→ Exercise description:
Please return everything from the start of the rows down through the line containing "title-bar: SVG StandBy", including both ends, and copy the lines verbatim. Leave the pictures out of your answer.

————

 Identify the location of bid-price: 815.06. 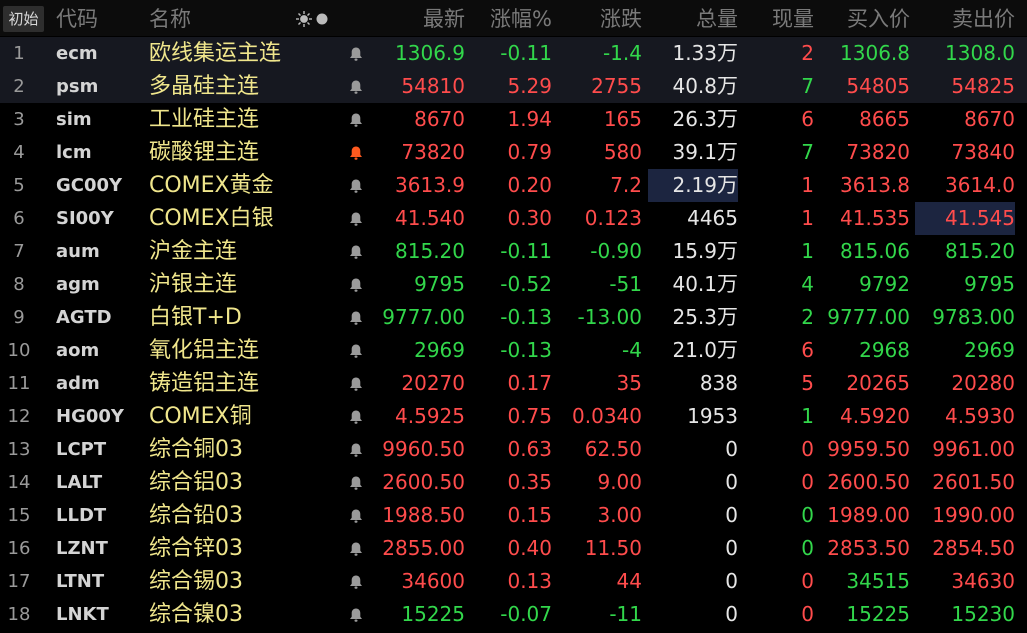
(875, 251).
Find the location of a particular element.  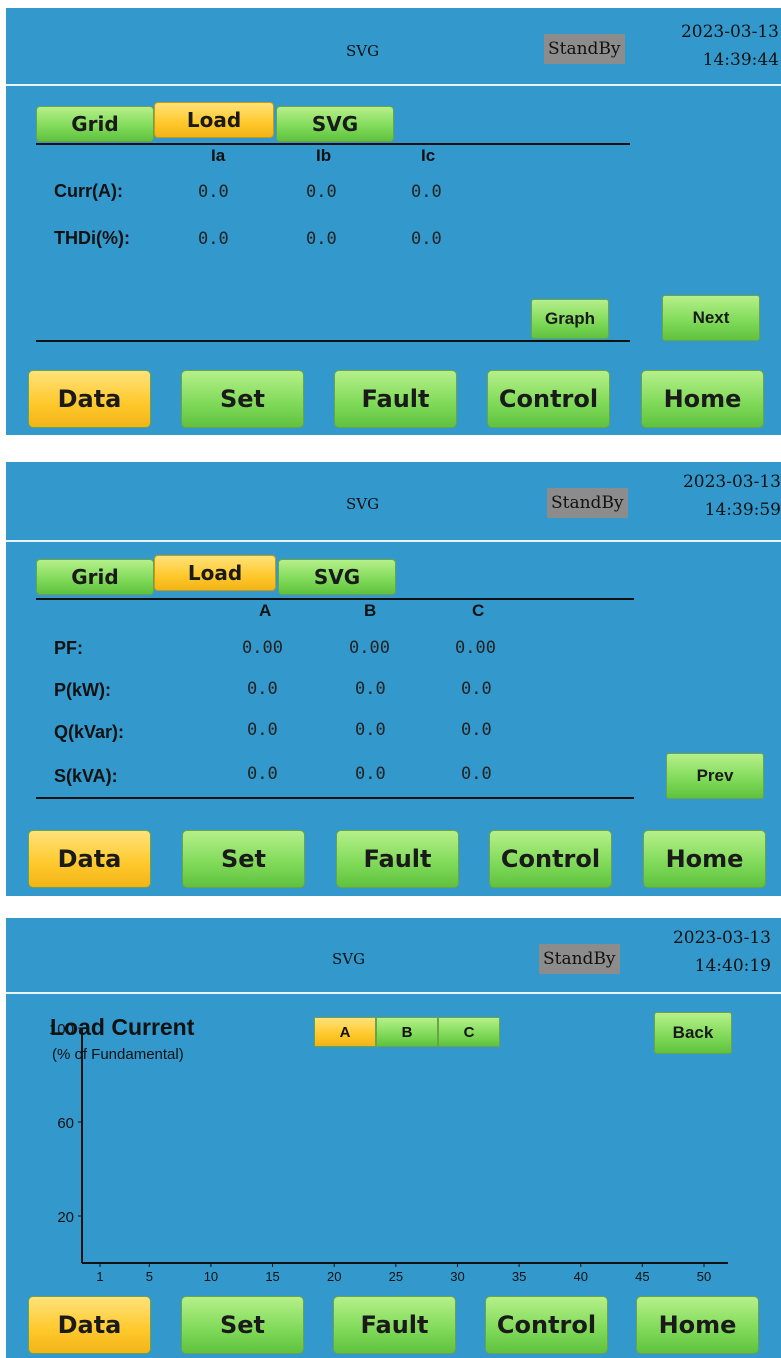

title-bar: SVG StandBy 2023-03-13 14:39:44 is located at coordinates (394, 47).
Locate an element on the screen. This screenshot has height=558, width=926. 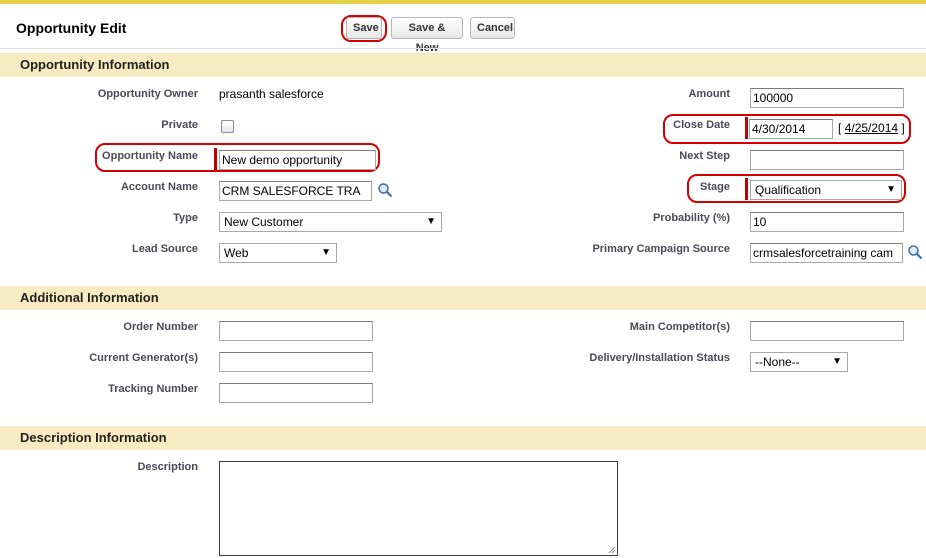
tracking-number-input is located at coordinates (296, 393).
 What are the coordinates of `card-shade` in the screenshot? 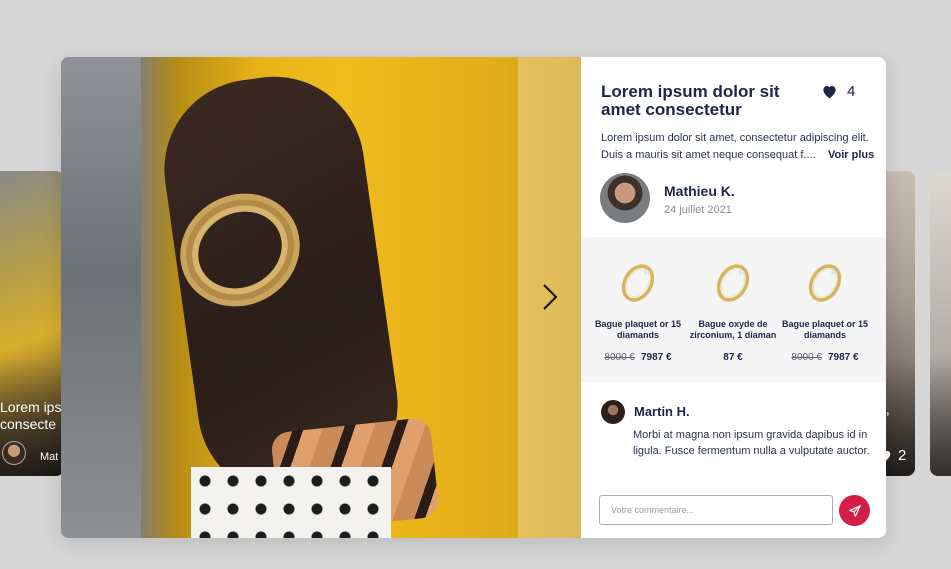 It's located at (940, 416).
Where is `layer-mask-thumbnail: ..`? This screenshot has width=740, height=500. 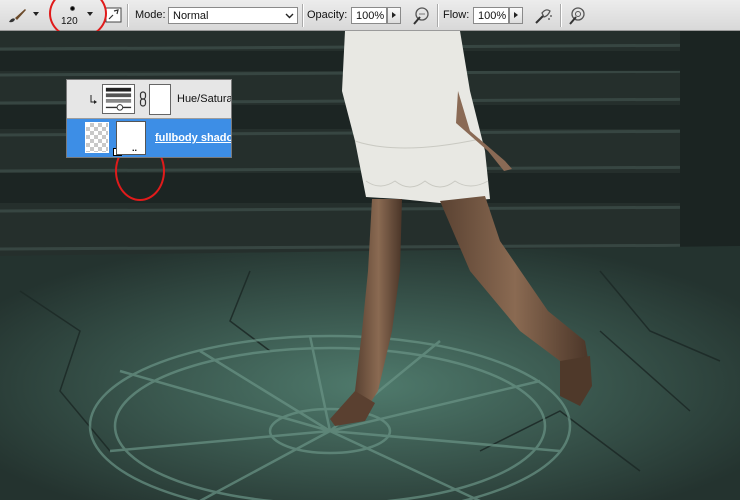
layer-mask-thumbnail: .. is located at coordinates (131, 138).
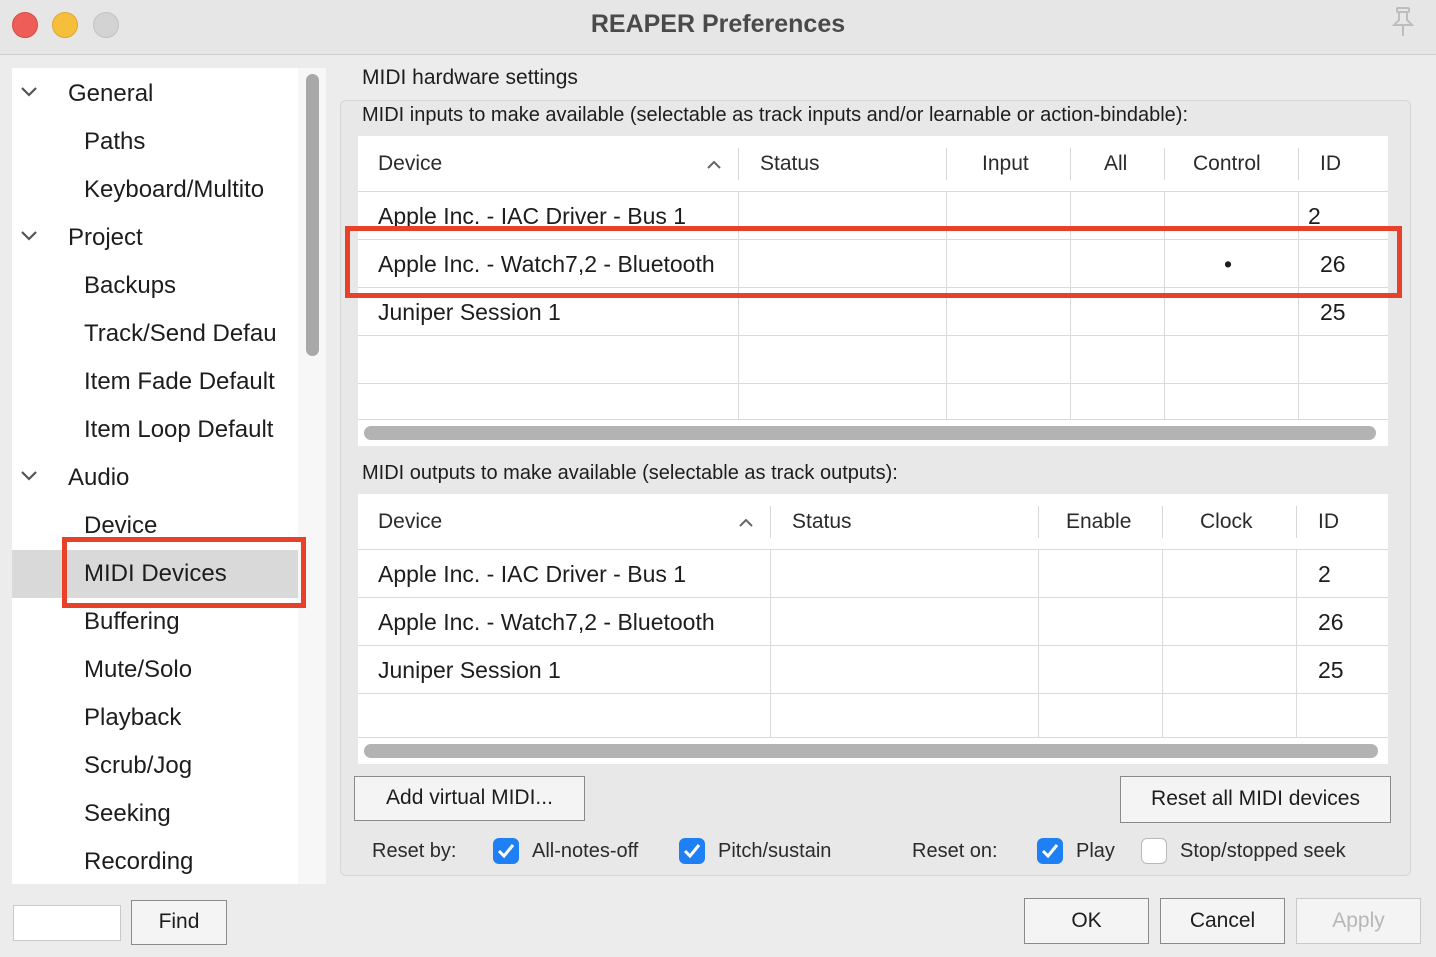 The image size is (1436, 957). What do you see at coordinates (155, 94) in the screenshot?
I see `tree-item-general: General` at bounding box center [155, 94].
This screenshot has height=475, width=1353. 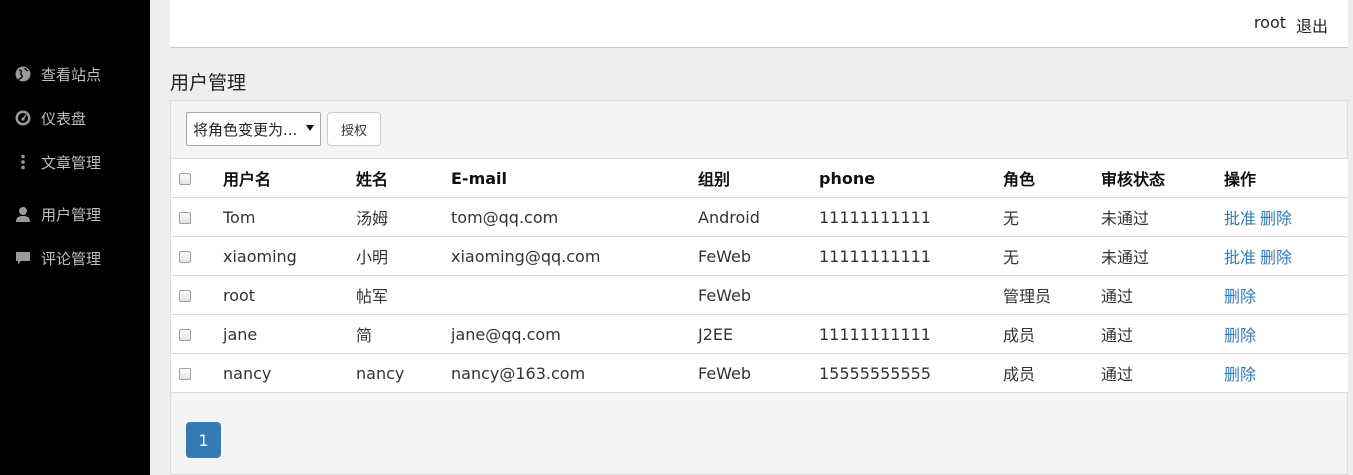 I want to click on sidebar: 查看站点 仪表盘 文章管理 用户管理 评论管理, so click(x=75, y=238).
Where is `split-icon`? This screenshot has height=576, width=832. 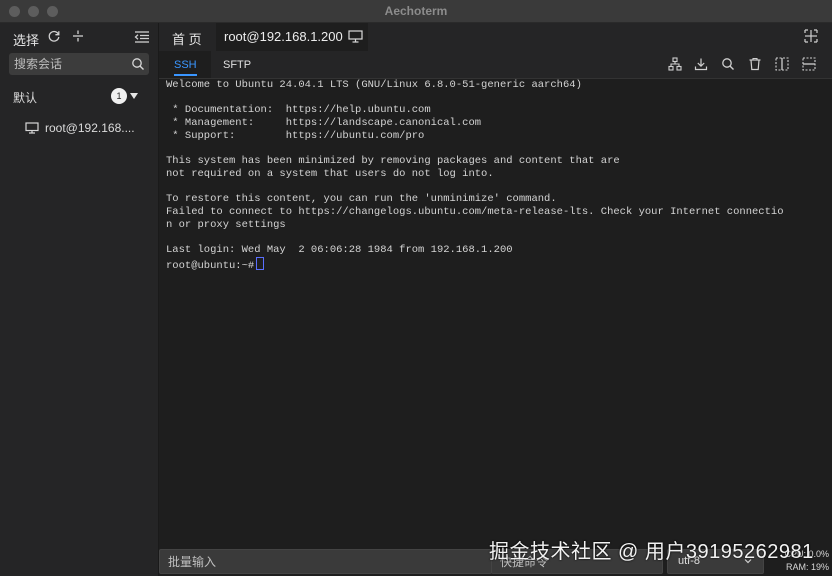
split-icon is located at coordinates (78, 36).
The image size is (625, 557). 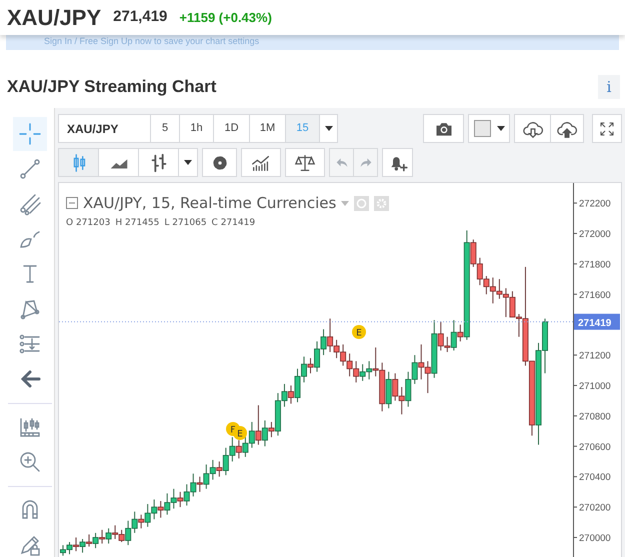 I want to click on price-tick: 272000, so click(x=595, y=234).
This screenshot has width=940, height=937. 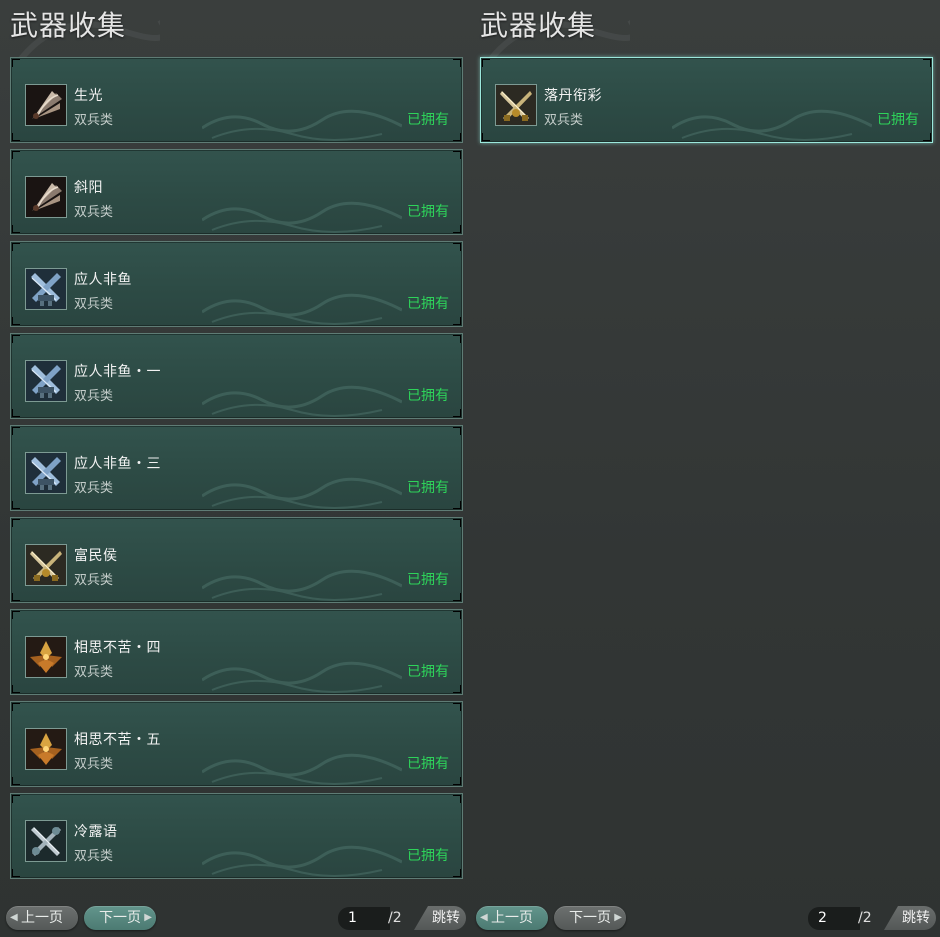 I want to click on weapon-card: 生光双兵类 已拥有, so click(x=236, y=100).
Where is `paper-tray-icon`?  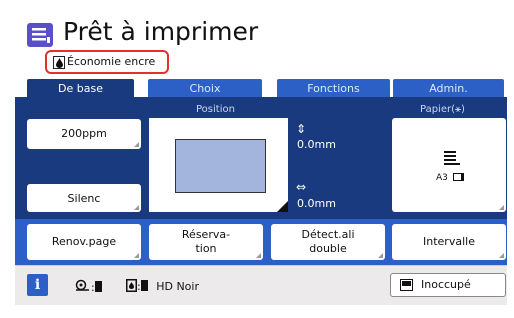 paper-tray-icon is located at coordinates (452, 158).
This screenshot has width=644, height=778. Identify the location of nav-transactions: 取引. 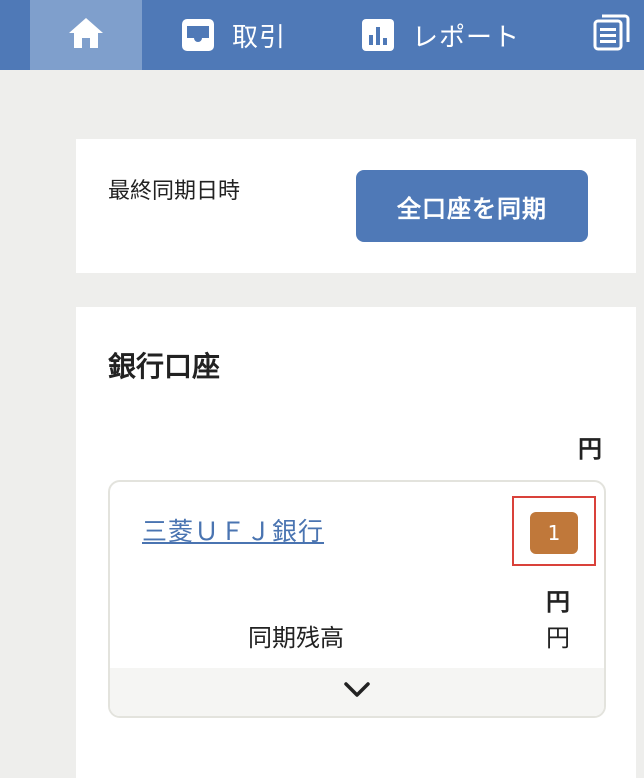
(233, 35).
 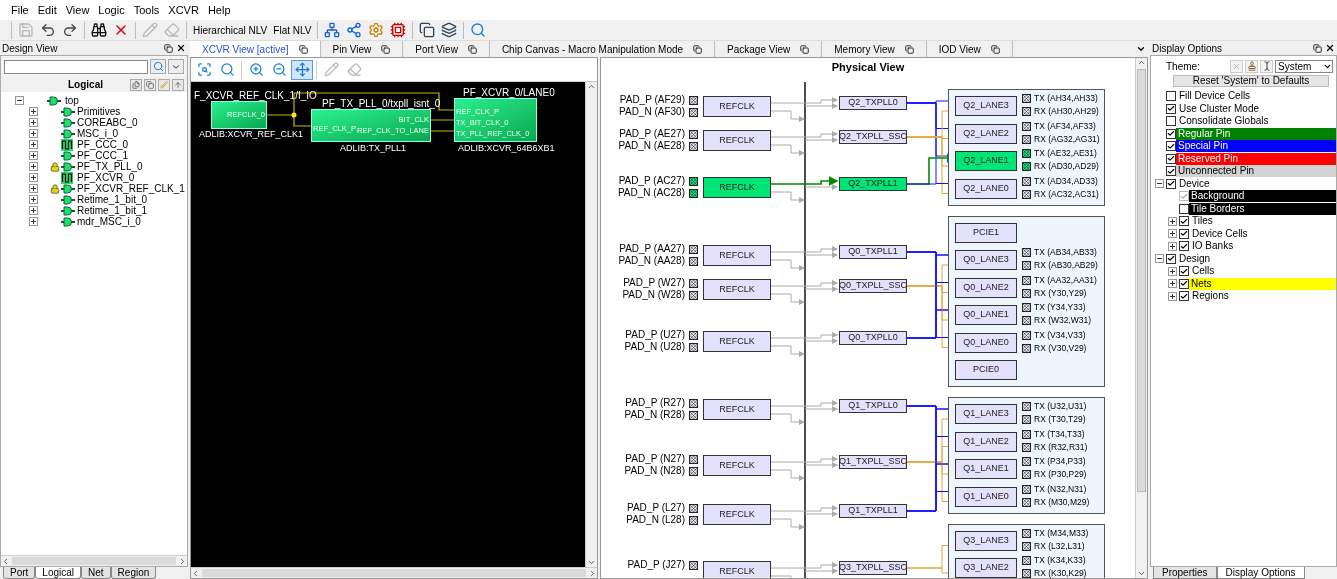 I want to click on lane-block: Q2_LANE3, so click(x=986, y=106).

————

→ Response to the exercise:
 Identify the location of bid-price: 815.06. 
(875, 251).
Find the location of a particular element.  

title-bar: SVG StandBy 2023-03-13 14:39:44 is located at coordinates (394, 47).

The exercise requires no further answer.